講演情報

[P30-16]遺伝カウンセリングは成人難聴者社会的支援に寄与する可能性がある

小林 有美子1, 山本 佳代乃1, 福島 明宗1, 宇佐美 真一2 (1.岩手医科大学 医学部 臨床遺伝学科, 2.信州大学 医学部 人工聴覚器学講座)
【背景】社会の大多数の聞こえる人は多くを聴覚情報に依存して生活しているために、聴覚障害者では情報取得、コミュニケーション、社会適応や人間関係に制限を受けやすく、あらゆるライフステージにおいてその影響が及ぼされる。
【目的】成人聴覚障害者が持つ社会的問題に対し遺伝カウンセリング(以下GC)が寄与する可能性があるか。
【方法】2012年5月~2022年4月までに岩手医科大学付属病院臨床遺伝学科外来で難聴の遺伝学的検査を実施した検査実施時年齢18歳以上の感音難聴症例76例を対象とし、診療録をもとに後ろ向きに調査を行った。発症年齢が先天性と推定されるものを先天性群、発症が言語習得後から40歳までの症例を若年発症群とした。GC内容について診療録内容からタグ付けを行い、それらを項目別に分類した。本研究で実施している難聴の遺伝学的検査は信州大学(承認番号718)の研究倫理審査委員会にて承認され、岩手医科大学の研究倫理審査委員会で実施許可を得ている。
【結果】若年発症群では難聴の家族への影響、人工内耳手術や補聴器などの聴覚補償手段に関する相談が多く、難聴が進行したために生じている就労に関する相談も聞かれた。難聴が進行してから医療的介入・支援を受けておらず、GCが最初の介入となっていたケースもあった。

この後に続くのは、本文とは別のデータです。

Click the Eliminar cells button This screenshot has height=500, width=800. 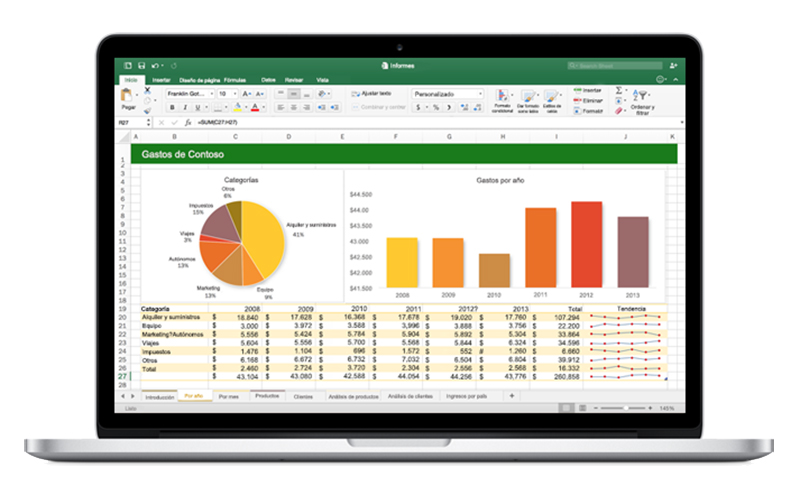click(x=589, y=100)
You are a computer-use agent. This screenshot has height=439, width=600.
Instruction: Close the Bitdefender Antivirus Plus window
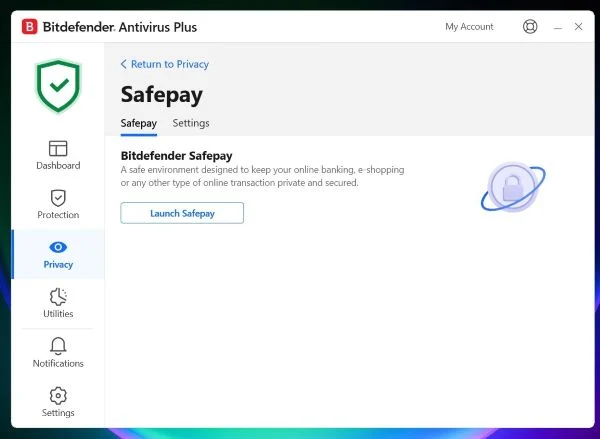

【考察】成人難聴者GCの有用性に関する論文は極めて少ない。生下時より聞こえない先天性難聴者では自身の原因に関する関心を満たすために遺伝子検査を受ける傾向とされるが1)、若年発症者では聴力進行に伴う様々な問題が語られた。若年発症の成人聴覚障害者は、GCによって情報提供されうる聴覚補償手段や難病診断によって受けられる福祉サービスなどの情報が有用である可能性がある。